## [WHAT YOU SHOULD DO]
For the entries below, the expected answer is the line with "Inspiration [menuitem] (473, 63)", the line with "Allmänt (47, 496)", and every line between them, exactly as written, and nothing more.

## [GIVEN ENTRIES]
Segment Open

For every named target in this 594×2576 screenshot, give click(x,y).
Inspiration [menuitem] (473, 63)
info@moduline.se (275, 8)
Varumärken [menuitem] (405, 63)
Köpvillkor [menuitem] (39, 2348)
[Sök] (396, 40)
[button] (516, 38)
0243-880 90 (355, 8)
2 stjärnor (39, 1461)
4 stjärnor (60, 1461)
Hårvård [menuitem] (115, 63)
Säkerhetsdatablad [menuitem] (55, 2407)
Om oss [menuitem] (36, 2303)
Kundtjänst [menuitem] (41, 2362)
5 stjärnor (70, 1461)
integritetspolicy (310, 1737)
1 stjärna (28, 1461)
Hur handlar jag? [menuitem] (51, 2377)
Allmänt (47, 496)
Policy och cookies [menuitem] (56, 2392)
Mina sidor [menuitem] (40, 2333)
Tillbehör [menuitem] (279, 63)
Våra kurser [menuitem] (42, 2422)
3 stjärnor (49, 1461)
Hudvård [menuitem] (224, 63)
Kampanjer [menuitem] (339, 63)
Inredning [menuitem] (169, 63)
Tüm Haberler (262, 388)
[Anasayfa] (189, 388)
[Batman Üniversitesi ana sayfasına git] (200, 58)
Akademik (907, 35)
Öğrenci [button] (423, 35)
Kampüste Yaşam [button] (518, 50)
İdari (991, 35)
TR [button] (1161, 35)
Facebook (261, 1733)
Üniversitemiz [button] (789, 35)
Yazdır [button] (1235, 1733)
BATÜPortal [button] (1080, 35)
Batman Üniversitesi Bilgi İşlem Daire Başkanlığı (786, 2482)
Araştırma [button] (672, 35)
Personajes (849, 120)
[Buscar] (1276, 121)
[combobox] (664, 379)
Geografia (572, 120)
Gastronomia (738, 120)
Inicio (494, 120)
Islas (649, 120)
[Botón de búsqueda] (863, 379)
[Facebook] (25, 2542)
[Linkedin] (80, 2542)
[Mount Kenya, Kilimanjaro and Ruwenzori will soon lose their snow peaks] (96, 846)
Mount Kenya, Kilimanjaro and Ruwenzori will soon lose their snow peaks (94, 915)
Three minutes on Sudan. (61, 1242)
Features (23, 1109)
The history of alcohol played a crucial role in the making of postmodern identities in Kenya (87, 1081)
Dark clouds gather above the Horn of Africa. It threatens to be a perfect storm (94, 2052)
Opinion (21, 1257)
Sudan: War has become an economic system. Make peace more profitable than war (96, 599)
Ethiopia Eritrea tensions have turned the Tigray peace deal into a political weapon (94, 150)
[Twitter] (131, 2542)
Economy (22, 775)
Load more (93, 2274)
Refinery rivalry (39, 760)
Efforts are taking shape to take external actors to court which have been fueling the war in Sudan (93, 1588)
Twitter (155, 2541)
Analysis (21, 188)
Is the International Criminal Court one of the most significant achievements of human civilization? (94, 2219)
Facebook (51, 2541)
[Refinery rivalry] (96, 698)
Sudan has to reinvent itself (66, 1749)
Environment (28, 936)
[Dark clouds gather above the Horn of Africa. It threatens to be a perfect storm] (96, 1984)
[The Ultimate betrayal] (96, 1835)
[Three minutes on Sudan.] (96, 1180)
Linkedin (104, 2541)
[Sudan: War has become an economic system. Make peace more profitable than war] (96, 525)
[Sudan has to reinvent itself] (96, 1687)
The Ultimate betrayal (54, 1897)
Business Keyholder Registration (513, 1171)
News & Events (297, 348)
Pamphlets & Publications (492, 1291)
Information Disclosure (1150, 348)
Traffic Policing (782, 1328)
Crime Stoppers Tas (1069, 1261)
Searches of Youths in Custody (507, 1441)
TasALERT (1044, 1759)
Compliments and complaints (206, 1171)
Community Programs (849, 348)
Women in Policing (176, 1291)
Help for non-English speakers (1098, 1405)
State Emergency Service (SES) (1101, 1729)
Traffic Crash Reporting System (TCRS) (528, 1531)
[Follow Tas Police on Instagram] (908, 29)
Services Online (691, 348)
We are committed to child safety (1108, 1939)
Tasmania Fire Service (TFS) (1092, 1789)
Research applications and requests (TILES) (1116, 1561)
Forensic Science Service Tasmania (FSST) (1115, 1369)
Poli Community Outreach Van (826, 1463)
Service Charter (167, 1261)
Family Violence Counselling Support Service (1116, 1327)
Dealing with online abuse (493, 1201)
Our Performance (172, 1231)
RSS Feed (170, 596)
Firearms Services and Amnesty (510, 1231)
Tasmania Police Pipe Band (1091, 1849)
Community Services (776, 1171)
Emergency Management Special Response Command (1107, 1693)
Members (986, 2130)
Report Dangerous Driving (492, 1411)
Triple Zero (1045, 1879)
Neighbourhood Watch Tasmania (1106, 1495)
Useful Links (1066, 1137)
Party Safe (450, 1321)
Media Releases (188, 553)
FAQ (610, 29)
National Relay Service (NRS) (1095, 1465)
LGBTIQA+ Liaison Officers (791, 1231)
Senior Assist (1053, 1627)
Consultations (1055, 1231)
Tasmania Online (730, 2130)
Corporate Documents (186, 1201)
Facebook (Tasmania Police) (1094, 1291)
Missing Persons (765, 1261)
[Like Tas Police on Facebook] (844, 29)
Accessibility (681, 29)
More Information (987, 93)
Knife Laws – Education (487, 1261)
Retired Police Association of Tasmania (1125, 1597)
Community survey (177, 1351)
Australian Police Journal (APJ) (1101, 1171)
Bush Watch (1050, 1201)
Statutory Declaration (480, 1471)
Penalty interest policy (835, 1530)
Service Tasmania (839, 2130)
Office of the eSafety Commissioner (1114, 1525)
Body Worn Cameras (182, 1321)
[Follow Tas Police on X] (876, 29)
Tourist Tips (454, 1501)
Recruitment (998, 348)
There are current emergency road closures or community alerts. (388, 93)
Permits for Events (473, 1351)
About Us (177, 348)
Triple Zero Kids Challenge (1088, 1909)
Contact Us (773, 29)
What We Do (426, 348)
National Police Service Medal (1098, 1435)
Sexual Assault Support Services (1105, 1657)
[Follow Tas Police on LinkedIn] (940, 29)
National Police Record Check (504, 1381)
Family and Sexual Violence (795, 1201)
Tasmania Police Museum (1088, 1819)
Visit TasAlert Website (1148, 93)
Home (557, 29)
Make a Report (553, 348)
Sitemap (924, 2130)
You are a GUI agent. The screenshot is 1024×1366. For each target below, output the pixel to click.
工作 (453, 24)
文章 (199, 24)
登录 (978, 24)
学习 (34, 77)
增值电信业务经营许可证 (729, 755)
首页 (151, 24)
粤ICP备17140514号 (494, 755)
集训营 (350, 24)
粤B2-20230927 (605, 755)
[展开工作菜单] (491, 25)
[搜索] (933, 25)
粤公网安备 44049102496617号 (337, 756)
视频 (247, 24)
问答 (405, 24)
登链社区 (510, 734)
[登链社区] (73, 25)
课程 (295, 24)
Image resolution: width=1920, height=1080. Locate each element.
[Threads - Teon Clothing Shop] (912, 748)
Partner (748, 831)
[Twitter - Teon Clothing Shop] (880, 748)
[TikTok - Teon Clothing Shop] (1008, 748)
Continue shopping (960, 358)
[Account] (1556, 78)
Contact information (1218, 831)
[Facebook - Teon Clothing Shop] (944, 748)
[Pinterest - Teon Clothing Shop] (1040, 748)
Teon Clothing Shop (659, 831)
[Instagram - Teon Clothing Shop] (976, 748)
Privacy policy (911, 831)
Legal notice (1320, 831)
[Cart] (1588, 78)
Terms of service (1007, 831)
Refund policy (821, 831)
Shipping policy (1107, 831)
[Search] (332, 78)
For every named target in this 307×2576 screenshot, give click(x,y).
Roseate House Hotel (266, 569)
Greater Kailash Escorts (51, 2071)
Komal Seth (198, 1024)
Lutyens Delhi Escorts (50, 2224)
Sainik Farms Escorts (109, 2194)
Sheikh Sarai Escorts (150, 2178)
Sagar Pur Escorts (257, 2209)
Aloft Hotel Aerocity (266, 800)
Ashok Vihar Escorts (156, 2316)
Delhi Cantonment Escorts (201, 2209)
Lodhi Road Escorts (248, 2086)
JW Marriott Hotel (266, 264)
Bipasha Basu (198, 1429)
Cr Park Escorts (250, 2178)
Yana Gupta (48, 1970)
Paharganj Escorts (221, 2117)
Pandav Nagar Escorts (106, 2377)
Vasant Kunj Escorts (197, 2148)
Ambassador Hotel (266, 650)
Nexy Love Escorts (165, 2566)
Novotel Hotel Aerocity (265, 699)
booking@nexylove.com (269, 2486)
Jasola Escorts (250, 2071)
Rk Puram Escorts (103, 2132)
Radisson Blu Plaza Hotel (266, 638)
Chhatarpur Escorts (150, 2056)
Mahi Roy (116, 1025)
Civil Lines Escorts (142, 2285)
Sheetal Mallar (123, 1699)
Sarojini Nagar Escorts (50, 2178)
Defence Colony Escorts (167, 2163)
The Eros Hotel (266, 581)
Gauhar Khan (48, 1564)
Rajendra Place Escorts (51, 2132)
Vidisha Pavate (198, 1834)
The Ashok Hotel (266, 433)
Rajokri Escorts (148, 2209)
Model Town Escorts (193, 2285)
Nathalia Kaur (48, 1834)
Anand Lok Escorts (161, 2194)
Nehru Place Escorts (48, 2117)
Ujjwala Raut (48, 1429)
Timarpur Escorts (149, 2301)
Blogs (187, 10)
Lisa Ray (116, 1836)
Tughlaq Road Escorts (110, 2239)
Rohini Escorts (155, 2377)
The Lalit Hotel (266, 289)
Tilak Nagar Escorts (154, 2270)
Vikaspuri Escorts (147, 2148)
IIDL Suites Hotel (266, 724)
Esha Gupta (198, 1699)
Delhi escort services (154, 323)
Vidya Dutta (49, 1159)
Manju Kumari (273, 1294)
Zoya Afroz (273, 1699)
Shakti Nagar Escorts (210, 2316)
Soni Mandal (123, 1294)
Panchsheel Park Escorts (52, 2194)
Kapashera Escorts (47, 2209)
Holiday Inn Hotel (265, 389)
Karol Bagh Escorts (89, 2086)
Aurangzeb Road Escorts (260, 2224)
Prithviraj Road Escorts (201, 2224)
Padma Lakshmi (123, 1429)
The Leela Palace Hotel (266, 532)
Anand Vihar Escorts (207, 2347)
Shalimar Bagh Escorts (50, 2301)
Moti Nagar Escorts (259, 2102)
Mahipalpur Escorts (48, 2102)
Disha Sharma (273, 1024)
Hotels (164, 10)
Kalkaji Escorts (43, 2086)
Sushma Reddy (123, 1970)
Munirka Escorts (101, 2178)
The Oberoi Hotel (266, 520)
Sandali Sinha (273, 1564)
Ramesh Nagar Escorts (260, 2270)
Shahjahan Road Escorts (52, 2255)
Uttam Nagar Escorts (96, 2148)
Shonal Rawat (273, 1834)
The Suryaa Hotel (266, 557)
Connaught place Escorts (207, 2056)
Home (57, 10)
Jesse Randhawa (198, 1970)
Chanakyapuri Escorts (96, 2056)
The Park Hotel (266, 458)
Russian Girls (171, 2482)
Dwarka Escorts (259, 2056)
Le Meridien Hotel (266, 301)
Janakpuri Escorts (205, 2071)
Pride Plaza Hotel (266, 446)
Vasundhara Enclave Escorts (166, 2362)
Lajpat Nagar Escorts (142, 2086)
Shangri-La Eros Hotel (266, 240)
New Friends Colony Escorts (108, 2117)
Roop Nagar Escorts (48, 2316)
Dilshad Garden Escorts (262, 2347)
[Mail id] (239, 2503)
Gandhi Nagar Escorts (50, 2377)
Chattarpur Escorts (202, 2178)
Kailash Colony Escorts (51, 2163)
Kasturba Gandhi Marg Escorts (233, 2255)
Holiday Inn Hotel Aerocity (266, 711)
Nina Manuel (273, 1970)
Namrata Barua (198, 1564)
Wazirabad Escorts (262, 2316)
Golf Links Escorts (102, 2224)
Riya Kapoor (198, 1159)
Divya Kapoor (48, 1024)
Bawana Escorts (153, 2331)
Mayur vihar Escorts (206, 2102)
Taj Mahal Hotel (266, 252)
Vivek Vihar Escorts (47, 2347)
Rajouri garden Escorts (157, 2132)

Segment Closed

## [TASK SOLUTION]
Inspiration [menuitem] (473, 63)
info@moduline.se (275, 8)
Varumärken [menuitem] (405, 63)
Köpvillkor [menuitem] (39, 2348)
[Sök] (396, 40)
[button] (516, 38)
0243-880 90 (355, 8)
2 stjärnor (39, 1461)
4 stjärnor (60, 1461)
Hårvård [menuitem] (115, 63)
Säkerhetsdatablad [menuitem] (55, 2407)
Om oss [menuitem] (36, 2303)
Kundtjänst [menuitem] (41, 2362)
5 stjärnor (70, 1461)
integritetspolicy (310, 1737)
1 stjärna (28, 1461)
Hur handlar jag? [menuitem] (51, 2377)
Allmänt (47, 496)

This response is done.